[AVIS] City Hunter

Ryo Saeba alias Nicky Larson sous nos latitudes fait son grand retour. Ne vous enflammez pas cependant, il s’agit ici d’une réédition du titre paru sur PC Engine en 1991 et j’entends déjà ceux qui l’ont connu en 1990 déchanter. Il faut dire qu’en dehors de ce titre précédé par sa mauvais réputation, l’oeuvre de Tsukasa Hōjō n’a pas connu d’autre adaptation dédiée et beaucoup d’entre nous ont dû se contenter d’une maigre apparition dans le jeu de combat Jump Force.  Difficile de s’en satisfaire.

 

Un écrin de fan-service

Dès les premières notes de « Get Wild », le contrat émotionnel est rempli. Alors rajoutez y le générique made in Club Dorothée et la nostalgie est à son comble.  Le jeu transpire l’amour pour l’œuvre de Tsukasa Hojo. Red Art Games ont su chouchouter les fans, en leur offrant non pas une mais deux adaptations françaises. L’une calquée sur l’œuvre originale et l’autre s’égarant du coté de l’adaptation à la sauce Maurice Sarfati. Oui il y a du bobo, du mamoutheuh et de la boulette, oui c’était censuré à la serpe, oui ça fait le même effet que le solo de November Rain joué à la mandoline mais c’est mon enfance et l’enfant que je suis toujours n’est pas puriste quand il s’agit de nostalgie.  Red Art games propose également un petit juke box, le scan de la jaquette/manuel d’époque et quelques images tirées du dessin animé, on aurait aimé en avoir plus mais c’est mieux que rien.

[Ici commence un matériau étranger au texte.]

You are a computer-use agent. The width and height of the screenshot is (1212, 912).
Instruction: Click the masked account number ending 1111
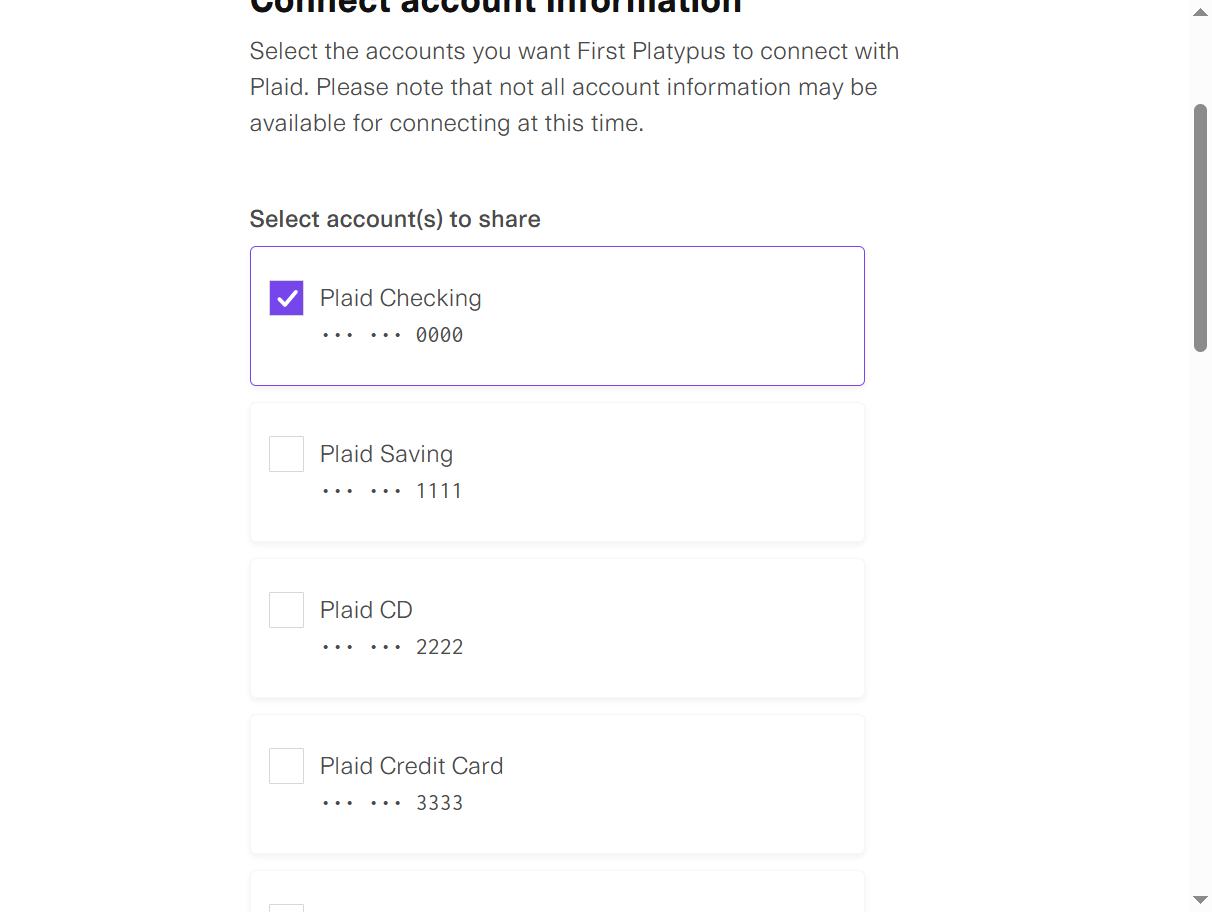tap(392, 491)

Un titre bancal restera toujours bancal

Cependant, une fois le frisson nostalgique passé, on retrouve le jeu à proprement parler. Et si à l’époque je l’avais trouvé nul, je le vois aujourd’hui différemment. Alors entendons nous bien, le jeu n’est pas devenu l’adaptation rêvée de Nicky Larson. Pas du Tout. Mais j’ai pour lui une certaine indulgence. Un jeu d’exploration/action maladroit, sorte de Rolling Thunder sous Prozac qui n’en fait pas assez pour être un bon titre mais suffisamment pour ne pas être complètement mauvais.

Plutôt court, le titre se compose de 4 stages qui recyclent les assets à outrance. Vous devrez arpenter les niveaux en quête d’objet vous permettant d’aller un peu plus loin dans l’exploration, puis battre un boss qui n’a ni queue ni tête, du style affronter un Bioman qui se demande ce qu’il fait là. Clé, badge d’accès, la répétitivité est vite de mise et finalement 4 niveaux c’est bien suffisant. D’autant plus que les ennemis sont plutôt agaçants à respawn sans cesse et ont la fâcheuse habitude de réapparaitre juste derrière la porte que vous empruntez. C’est rageant, très rageant. Et ce même dans le mode amélioré qui tente de gommer les défauts du titre, en particulier l’IA catastrophique des ennemis. En fait ce City Hunter, c’est un titre totalement random à l’époque sur lequel on a collé une licence pour faire vendre.  Il ne respecte pas le matériau d’origine, il est bourré de défaut mais avec 36 ans de recul, je me dis simplement que j’ai vu bien pire depuis dans le style adaptation ratée.

 

A noter que le titre propose également un mode hard mais qui s’avère être du pur masochisme. Dégâts amplifiés, ennemis doublés, pièges plus rapide…Et si j’avais une certaine tolérance pour le titre dans sa difficulté classique, elle a complètement disparu dans ce mode.

XYZ

City Hunter est le type même du jeu de série Z. Pris comme un pur produit vidéoludique, il est médiocre et peine à tenir la comparaison avec les standards actuels du jeu d’action. Cependant, pour celui qui a grandi en regardant le dessin animé, la magie opère par intermittence. C’est un titre qu’on traverse avec indulgence, porté par le charisme de ses personnages plus que par ses mécaniques de jeu.

City Hunter
Développeur: Red Art Games
Support: Switch, Switch 2, PS5, Xbox
Avis réalisé sur Switch
City Hunter, c'est une ode à la nostalgie. Générique français, habillage soigné avec un juke box, quelques images de l'animé, la jaquette d'origine scannée...On en oublirait presque qu'il y a un jeu derrière. Et c'est là que le bat blesse. Le titre n'était pas folichon à l'époque, il est à peine amélioré malgré la présence d'une double traduction française et d'ajustements subtils de gameplay. Un trip nostalgique avant tout. On souligne l'effort et la volonté de faire plaisir mais nul n'est tenu au miracle.
J'aime:- Une version faite par des fans pour des fans
- Qui aurait cru que ce titre PC Engine sortirait "officiellement" chez nous?